▶ [Stored data]
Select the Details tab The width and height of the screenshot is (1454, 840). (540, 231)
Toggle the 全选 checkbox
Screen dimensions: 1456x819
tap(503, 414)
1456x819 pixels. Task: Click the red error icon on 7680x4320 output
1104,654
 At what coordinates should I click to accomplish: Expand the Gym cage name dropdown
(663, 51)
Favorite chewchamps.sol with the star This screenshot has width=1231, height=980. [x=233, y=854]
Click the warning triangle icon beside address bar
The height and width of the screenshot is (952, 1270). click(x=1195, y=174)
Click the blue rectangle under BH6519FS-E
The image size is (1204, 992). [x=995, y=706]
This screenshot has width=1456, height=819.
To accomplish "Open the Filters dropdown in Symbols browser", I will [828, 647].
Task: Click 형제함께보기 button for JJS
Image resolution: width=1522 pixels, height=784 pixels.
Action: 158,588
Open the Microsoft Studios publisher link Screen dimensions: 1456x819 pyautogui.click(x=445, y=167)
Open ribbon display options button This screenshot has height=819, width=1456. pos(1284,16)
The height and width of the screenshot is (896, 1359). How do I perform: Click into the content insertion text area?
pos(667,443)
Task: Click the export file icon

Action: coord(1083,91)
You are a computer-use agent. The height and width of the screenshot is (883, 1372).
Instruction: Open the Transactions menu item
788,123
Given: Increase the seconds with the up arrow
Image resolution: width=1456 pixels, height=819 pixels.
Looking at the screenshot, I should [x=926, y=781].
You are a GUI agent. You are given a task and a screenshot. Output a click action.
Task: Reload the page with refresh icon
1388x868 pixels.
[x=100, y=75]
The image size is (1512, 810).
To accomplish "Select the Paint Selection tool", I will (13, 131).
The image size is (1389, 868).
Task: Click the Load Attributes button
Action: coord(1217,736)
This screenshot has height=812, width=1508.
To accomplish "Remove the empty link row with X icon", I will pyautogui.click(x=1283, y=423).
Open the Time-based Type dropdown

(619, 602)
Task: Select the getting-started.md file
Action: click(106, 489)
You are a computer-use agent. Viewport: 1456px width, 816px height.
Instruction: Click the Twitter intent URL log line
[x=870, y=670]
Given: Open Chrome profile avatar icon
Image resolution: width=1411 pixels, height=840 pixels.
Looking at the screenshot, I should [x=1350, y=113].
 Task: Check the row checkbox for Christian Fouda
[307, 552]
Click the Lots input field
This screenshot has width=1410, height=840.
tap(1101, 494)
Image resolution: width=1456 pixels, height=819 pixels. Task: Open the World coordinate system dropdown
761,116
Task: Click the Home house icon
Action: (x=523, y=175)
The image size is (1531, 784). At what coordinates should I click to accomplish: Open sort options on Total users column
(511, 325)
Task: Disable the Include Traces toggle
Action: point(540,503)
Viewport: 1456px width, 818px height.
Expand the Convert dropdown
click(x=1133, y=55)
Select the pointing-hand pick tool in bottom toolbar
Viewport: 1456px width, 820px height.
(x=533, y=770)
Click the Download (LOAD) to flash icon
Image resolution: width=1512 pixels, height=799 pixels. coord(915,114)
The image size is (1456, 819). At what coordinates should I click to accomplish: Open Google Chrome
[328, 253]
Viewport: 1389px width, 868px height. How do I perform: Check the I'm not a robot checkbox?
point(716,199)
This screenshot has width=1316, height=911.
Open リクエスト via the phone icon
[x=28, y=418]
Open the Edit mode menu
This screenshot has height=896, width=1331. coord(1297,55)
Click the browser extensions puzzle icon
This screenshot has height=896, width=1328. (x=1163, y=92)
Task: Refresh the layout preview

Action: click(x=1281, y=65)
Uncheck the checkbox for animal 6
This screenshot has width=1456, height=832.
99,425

▶ [YOUR TASK]
Once you find the string "computer" in a line of the records, copy that line.

▶ [ANSWER SECTION]
You are a computer-use agent. The height and width of the screenshot is (883, 1372).
You are a computer-use agent. Viewport: 1456px width, 816px height.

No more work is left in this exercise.